Collected data
┌──

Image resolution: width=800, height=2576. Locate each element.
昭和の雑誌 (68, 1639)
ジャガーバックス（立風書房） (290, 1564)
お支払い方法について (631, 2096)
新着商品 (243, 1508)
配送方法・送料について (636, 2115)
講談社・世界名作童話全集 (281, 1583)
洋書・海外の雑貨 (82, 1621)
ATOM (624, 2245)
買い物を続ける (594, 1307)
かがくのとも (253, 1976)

└──

**Your instructions**
Copy every record precisely, omitting nothing.

**Exercise output**
Image resolution: width=800, height=2576. Locate each element.
昭和の雑誌 (68, 1639)
ジャガーバックス（立風書房） (290, 1564)
お支払い方法について (631, 2096)
新着商品 (243, 1508)
配送方法・送料について (636, 2115)
講談社・世界名作童話全集 (281, 1583)
洋書・海外の雑貨 (82, 1621)
ATOM (624, 2245)
買い物を続ける (594, 1307)
かがくのとも (253, 1976)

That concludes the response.